### Requirement
Edit the material starting at its beginning and ending with the line that contains "Looking at the screenshot, I should (x=90, y=343).": give those lines again with "Viewport" replaced by "Window" and nothing else changed.
━━━━━━━━
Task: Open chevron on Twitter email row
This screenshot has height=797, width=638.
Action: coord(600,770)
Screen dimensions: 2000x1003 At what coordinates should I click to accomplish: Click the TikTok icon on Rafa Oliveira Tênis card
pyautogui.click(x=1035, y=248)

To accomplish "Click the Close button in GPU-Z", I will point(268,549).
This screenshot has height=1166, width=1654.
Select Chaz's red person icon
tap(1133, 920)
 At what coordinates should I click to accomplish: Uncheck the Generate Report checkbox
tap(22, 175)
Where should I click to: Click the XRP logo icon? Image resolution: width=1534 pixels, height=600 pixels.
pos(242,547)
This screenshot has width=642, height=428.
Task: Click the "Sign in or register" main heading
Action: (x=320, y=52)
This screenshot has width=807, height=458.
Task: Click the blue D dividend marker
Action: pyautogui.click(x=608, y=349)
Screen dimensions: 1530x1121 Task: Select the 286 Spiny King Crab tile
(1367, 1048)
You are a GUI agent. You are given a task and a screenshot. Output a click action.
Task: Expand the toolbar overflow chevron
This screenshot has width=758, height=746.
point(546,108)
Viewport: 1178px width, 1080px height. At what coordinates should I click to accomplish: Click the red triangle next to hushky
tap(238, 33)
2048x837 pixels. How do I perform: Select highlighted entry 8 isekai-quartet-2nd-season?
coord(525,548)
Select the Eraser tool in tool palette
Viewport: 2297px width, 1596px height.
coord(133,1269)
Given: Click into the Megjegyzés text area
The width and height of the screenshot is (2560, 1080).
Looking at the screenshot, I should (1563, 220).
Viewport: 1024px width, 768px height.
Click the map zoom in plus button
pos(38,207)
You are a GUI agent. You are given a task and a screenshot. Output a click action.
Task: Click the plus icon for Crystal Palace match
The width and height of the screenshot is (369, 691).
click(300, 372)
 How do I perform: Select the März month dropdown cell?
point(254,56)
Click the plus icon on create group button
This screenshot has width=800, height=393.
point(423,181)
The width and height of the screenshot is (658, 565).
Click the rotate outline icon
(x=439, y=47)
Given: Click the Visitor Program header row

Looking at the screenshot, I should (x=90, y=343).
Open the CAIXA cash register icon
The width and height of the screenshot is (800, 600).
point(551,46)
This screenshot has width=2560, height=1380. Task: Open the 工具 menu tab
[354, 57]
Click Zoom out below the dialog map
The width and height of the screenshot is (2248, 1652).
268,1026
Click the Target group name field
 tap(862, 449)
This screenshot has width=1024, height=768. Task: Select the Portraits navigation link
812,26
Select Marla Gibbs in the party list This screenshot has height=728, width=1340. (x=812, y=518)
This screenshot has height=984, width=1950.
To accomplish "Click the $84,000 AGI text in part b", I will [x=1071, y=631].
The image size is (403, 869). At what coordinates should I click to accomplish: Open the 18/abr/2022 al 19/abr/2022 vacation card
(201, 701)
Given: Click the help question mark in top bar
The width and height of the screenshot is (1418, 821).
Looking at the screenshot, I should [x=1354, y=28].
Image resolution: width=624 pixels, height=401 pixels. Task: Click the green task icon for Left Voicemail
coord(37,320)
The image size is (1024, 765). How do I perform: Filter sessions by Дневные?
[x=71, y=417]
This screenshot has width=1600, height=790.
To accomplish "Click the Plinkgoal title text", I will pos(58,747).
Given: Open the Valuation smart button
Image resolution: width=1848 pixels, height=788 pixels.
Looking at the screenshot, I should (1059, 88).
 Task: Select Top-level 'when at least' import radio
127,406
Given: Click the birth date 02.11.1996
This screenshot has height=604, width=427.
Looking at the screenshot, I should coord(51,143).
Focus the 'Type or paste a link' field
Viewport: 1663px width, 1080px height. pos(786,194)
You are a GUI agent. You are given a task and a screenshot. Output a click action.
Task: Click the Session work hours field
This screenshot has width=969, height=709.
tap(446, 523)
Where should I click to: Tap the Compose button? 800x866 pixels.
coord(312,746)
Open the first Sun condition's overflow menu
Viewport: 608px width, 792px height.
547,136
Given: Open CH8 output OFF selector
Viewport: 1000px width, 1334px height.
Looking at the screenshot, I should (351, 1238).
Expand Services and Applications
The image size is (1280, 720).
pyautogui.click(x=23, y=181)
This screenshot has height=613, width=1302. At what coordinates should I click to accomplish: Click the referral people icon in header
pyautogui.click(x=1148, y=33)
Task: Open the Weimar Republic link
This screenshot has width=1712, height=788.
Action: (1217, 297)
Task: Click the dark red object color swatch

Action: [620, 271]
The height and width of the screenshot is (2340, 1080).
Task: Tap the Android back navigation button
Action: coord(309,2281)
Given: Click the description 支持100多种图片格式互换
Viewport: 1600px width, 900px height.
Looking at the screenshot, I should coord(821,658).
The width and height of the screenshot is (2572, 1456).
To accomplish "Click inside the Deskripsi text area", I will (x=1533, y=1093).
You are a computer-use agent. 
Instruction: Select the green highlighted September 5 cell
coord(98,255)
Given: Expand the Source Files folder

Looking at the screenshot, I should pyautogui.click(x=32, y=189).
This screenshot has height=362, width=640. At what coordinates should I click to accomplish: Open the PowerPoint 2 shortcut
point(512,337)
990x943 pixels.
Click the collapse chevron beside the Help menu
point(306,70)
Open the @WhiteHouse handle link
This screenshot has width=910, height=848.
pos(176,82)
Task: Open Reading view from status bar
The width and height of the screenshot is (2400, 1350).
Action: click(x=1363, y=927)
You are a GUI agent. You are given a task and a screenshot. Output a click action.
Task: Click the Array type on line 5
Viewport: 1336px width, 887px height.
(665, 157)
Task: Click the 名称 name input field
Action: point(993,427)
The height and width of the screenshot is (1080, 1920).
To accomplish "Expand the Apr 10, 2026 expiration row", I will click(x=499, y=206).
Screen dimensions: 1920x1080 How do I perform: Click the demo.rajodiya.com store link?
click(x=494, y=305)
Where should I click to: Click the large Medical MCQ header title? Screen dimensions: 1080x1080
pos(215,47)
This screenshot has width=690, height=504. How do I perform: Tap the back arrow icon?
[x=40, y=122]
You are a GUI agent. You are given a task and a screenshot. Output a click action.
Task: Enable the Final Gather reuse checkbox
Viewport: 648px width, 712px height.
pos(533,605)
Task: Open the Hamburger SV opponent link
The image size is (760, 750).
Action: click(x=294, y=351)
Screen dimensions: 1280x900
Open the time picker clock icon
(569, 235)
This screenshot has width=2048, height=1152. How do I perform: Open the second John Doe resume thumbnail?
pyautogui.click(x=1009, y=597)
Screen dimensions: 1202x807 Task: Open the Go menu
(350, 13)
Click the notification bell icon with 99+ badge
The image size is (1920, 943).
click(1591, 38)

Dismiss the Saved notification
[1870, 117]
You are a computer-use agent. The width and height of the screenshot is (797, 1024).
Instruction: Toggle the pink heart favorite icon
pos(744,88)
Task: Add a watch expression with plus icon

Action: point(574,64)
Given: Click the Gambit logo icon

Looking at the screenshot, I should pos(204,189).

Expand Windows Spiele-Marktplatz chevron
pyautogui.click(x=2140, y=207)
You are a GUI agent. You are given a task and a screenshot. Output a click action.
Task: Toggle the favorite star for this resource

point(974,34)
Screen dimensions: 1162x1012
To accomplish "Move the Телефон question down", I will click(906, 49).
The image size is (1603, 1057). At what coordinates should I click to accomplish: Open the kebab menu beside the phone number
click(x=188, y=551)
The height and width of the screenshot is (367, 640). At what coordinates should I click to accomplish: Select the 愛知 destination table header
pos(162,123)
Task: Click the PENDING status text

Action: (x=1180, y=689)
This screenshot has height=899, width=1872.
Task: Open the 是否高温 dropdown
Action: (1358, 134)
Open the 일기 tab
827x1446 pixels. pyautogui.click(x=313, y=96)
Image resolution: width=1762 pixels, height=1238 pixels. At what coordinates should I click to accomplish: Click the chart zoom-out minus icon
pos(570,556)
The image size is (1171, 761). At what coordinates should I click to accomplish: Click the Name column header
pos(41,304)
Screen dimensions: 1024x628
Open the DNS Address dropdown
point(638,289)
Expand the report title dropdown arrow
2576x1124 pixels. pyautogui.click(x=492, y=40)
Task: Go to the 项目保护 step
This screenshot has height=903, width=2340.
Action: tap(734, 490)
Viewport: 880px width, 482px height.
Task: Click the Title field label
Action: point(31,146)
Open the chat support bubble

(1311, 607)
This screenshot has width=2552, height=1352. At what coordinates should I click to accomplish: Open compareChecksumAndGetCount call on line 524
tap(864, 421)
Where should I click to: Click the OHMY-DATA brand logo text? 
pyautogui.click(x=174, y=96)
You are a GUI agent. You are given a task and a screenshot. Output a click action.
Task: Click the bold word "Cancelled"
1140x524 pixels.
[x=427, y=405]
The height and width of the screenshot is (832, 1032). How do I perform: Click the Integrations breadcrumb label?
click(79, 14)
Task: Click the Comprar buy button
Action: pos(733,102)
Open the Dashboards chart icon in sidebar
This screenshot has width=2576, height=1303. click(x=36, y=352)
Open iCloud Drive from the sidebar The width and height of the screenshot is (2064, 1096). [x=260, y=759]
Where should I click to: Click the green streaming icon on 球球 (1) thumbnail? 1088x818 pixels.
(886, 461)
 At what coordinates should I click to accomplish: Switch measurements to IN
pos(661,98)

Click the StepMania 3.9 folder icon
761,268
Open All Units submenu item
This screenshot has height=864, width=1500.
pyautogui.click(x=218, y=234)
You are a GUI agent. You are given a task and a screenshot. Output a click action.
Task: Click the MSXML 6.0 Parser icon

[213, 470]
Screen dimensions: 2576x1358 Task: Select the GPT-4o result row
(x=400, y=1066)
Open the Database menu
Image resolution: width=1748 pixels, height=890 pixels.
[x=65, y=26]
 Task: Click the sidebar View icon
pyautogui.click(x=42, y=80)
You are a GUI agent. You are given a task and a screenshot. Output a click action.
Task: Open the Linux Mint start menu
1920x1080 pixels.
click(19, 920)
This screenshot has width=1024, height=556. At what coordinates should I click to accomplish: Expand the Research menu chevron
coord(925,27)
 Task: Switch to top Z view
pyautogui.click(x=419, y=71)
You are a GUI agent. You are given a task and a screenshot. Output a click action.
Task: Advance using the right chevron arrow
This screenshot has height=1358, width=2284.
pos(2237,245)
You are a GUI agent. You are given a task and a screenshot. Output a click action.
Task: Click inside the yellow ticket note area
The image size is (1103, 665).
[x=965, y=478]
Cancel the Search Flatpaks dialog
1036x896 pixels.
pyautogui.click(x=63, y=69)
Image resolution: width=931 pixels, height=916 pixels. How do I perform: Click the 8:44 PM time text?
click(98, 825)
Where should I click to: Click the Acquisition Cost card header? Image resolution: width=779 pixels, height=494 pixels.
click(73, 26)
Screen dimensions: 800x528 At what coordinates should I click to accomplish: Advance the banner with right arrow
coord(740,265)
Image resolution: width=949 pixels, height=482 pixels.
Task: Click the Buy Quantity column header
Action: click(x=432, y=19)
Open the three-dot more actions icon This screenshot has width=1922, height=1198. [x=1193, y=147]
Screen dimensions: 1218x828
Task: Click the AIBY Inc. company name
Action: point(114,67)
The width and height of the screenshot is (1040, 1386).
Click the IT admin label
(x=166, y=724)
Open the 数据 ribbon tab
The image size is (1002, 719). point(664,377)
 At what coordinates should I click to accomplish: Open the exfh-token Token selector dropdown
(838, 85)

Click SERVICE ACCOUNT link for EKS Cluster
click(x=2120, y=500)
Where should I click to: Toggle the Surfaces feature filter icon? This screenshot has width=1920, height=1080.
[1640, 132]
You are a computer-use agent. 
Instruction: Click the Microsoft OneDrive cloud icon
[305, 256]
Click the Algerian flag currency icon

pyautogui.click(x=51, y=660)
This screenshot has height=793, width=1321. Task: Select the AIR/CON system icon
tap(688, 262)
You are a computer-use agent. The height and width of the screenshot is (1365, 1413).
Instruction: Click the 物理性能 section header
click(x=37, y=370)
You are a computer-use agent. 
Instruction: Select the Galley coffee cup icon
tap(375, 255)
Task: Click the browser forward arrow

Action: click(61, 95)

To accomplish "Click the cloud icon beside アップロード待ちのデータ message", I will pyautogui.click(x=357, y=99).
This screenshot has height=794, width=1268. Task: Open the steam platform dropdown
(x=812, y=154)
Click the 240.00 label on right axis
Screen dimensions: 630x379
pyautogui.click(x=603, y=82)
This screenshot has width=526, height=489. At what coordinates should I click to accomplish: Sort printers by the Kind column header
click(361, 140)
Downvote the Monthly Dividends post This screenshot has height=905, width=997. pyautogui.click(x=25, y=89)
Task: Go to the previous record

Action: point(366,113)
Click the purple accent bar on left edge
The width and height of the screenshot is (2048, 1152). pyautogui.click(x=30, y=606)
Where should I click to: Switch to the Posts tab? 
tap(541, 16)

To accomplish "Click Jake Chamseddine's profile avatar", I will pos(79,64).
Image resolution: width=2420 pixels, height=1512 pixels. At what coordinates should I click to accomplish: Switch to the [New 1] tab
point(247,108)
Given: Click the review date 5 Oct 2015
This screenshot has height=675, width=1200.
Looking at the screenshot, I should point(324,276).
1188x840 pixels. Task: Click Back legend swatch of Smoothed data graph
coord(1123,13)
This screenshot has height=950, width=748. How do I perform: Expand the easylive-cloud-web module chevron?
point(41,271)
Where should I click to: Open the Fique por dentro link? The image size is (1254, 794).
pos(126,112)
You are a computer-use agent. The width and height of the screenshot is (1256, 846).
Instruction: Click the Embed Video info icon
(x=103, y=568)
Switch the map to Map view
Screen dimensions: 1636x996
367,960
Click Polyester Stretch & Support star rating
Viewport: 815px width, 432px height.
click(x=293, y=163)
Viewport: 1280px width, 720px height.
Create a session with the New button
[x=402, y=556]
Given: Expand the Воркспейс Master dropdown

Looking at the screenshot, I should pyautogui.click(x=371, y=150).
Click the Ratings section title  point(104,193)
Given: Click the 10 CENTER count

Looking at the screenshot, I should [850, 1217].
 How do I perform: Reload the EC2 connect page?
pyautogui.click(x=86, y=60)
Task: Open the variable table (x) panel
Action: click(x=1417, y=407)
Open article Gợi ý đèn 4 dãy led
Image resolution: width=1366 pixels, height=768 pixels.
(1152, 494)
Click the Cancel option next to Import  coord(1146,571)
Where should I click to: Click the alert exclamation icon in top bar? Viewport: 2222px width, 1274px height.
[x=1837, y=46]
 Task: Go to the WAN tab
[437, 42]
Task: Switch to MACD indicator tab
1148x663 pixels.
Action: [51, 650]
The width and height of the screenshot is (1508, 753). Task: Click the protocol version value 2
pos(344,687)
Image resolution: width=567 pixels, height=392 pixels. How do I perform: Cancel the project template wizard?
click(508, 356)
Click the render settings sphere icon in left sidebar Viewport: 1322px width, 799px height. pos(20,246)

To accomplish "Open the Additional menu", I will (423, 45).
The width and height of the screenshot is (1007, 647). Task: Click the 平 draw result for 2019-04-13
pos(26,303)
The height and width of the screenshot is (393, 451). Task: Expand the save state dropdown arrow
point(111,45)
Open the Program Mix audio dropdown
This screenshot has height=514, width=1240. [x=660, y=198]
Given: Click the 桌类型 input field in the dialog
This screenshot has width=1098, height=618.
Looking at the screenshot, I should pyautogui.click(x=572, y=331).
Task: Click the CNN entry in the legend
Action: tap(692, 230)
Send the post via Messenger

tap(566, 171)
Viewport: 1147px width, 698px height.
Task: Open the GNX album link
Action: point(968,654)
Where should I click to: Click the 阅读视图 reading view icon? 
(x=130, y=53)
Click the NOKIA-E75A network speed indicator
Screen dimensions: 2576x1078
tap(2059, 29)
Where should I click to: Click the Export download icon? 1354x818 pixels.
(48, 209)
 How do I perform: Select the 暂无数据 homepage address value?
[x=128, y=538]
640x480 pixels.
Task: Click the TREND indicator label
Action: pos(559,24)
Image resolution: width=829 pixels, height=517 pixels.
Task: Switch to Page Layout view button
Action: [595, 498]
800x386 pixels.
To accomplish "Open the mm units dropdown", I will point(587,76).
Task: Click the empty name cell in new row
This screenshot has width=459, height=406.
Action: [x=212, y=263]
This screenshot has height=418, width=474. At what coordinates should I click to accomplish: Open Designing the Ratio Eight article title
━━━━━━━━
### Exercise solution
Task: Open chevron on Twitter email row
This screenshot has height=797, width=638.
Action: coord(600,770)
Screen dimensions: 2000x1003 At what coordinates should I click to accomplish: Click the TikTok icon on Rafa Oliveira Tênis card
pyautogui.click(x=1035, y=248)

To accomplish "Click the Close button in GPU-Z", I will point(268,549).
This screenshot has height=1166, width=1654.
Select Chaz's red person icon
tap(1133, 920)
 At what coordinates should I click to accomplish: Uncheck the Generate Report checkbox
tap(22, 175)
Where should I click to: Click the XRP logo icon? Image resolution: width=1534 pixels, height=600 pixels.
pos(242,547)
This screenshot has width=642, height=428.
Task: Click the "Sign in or register" main heading
Action: (x=320, y=52)
This screenshot has width=807, height=458.
Task: Click the blue D dividend marker
Action: pyautogui.click(x=608, y=349)
Screen dimensions: 1530x1121 Task: Select the 286 Spiny King Crab tile
(1367, 1048)
You are a GUI agent. You are given a task and a screenshot. Output a click action.
Task: Expand the toolbar overflow chevron
This screenshot has width=758, height=746.
point(546,108)
Window: 1178px width, 1080px height. At what coordinates should I click to accomplish: Click the red triangle next to hushky
tap(238, 33)
2048x837 pixels. How do I perform: Select highlighted entry 8 isekai-quartet-2nd-season?
coord(525,548)
Select the Eraser tool in tool palette
Window: 2297px width, 1596px height.
coord(133,1269)
Given: Click into the Megjegyzés text area
The width and height of the screenshot is (2560, 1080).
Looking at the screenshot, I should (1563, 220).
Window: 1024px width, 768px height.
Click the map zoom in plus button
pos(38,207)
You are a GUI agent. You are given a task and a screenshot. Output a click action.
Task: Click the plus icon for Crystal Palace match
The width and height of the screenshot is (369, 691).
click(300, 372)
 How do I perform: Select the März month dropdown cell?
point(254,56)
Click the plus icon on create group button
This screenshot has width=800, height=393.
point(423,181)
The width and height of the screenshot is (658, 565).
Click the rotate outline icon
(x=439, y=47)
Given: Click the Visitor Program header row

Looking at the screenshot, I should (x=90, y=343).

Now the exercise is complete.